User Profiles[edit | edit source]

  • A profile of the user’s interests is used by most recommendation systems. This profile may consist of a number of different types of information reflecting user preferences and behavior. The most important tradeoff to consider in user modeling is to minimize user side effort while maximizing the expressiveness of the representation.
  • Explicit approaches to user modeling allow the user to retain control over the amount of personal information supplied to the system, but require dedicated investment of time and effort. Implicit approaches, on the other hand, minimize effort, collect huge amounts of data, and make the social element to recommender systems important. Yet they may be inaccurate if users don’t logon, or if logs are unclear, and may raise ethical issues.
  • Explicit Learning: Explicit Learning requires direct intervention of the user in providing feedback.
Examples of explicit data collection include the following:
a. Asking a user to rate an item on a sliding scale.
b. Ranking a collection of items qualitatively.
c. Presenting the user with binary choices for selection.
d. Requesting a list of preferences from the user.
  • A new user preference elicitation strategy needs to ensure that the user does not:
a. Abandon a lengthy signup process, and
b. Lose interest in re-turning to the site due to the low quality of initial recommendations.
  • Opinions could be asked of items based upon measures like their popularity or entropy.
  • Implicit Data Collection:In implicit feedback the user’s interests are inferred by observing the user’s actions, which is more convenient for the user but more difficult to implement.
  • The idea is to gather user preference in a manner transparent to the user by observation, to serve as a substitute for explicit ratings. Most of the techniques for implicitly gathering and exploiting user information are based on methods and algorithms from machine learning and data mining, which attempt to discover relevant patterns or trends from large and diverse data sources. These techniques are largely based on heuristics
  • For example the construction of the user's profile may be automated by integrating information from other user activities, such as browsing histories. If, for example, a user has been reading information about a particular movie director from a media portal, then the associated recommender system would automatically propose that director’s movies releases when the user visits the online video portal.
  • Examples of implicit data collection include the following:
a. Observing the items that a user views in an online store.
b. Analyzing item/user viewing times
c. Keeping a record of the items that a user purchases online.
d. Obtaining a list of items that a user has listened to or watched on his/her computer.
e. Analyzing the user's social network and discovering similar likes and dislikes
  • Recommender Systems also strike a balance between:
a. Long-term modeling: Long time modeling of a person’s evolving interests, preferences, knowledge, goals, and social networks that will be required to help people manage their personal digital libraries during a lifetime of use.
b. Short term user modeling: Short term user modeling which reflects the current trends in general and also those of the user.

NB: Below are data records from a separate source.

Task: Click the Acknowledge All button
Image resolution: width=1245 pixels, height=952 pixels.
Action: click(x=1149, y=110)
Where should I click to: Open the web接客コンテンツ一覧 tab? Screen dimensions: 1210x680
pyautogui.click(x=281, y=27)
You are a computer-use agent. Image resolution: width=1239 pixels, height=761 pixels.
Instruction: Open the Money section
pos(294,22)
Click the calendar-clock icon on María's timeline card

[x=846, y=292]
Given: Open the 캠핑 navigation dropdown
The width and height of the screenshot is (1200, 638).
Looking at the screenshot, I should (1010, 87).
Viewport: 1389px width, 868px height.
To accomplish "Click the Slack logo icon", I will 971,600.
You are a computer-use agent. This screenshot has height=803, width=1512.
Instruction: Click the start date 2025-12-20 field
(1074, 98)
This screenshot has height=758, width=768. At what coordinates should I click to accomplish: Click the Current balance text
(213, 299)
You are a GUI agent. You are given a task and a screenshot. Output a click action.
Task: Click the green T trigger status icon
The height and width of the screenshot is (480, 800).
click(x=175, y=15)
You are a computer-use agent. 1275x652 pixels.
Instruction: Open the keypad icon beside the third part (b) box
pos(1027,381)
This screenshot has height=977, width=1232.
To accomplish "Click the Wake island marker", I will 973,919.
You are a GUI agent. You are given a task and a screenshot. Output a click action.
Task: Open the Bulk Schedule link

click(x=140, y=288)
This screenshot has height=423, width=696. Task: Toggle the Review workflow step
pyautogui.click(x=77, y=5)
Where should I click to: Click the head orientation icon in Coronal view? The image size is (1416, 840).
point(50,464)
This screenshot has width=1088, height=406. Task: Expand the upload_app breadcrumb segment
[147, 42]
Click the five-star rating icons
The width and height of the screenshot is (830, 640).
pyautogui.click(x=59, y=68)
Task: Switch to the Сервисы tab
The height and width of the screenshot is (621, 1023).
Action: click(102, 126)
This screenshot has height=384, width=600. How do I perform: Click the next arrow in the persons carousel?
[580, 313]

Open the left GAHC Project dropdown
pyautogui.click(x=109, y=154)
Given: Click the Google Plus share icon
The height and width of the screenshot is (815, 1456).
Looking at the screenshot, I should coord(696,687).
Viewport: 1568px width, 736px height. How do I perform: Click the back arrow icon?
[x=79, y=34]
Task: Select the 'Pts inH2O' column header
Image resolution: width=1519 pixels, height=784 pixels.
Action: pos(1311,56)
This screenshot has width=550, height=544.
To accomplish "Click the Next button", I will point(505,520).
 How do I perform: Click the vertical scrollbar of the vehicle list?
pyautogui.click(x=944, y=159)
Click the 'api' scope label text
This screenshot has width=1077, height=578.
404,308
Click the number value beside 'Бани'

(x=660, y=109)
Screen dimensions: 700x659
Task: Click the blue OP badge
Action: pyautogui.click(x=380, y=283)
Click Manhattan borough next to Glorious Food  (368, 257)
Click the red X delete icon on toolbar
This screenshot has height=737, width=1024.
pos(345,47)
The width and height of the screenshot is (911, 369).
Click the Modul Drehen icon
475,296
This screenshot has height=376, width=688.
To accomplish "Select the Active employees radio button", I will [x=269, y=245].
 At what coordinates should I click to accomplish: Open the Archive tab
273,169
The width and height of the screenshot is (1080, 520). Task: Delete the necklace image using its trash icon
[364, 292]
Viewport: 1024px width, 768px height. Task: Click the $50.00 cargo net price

Ubiquitous Computing and Recommender Systems[edit | edit source]

  • Ubiquitous computing is a model of human-computer interaction in which information processing is thoroughly integrated into everyday objects and activities. In ubiquitous computing, access to information sources such as digital libraries is not only possible in many locations, but is dynamically adaptive with regard to a person’s location as well as the artifacts and interaction devices and other people in those locations. For example, when visiting a museum, one might automatically be presented with information selected from the museums digital library as one moves through the galleries. Such systems must have adaptation to the shifting context of use, in order to personalize and contextualize information access regarding libraries.
  • Applications such as tourist and restaurant guides, navigation aids and shopping systems make recommendations based on user activities and behavior patterns. A car navigation system could recommend routes based on the driver’s travel patterns such as routes that are more serene, suggest routes that might have food chains matching the user’s taste etc.
  • Websites could make use of location specific information of the user and provide recommendations based upon local choices. Online collaboration tools like Google Wave could provide the names or e-mail contacts of people or groups having expertise in a particular area.
  • Thus Recommendation systems can help people cope with information overload in ubiquitous computing environments and provide seamless preferences to the user based upon the current context and need.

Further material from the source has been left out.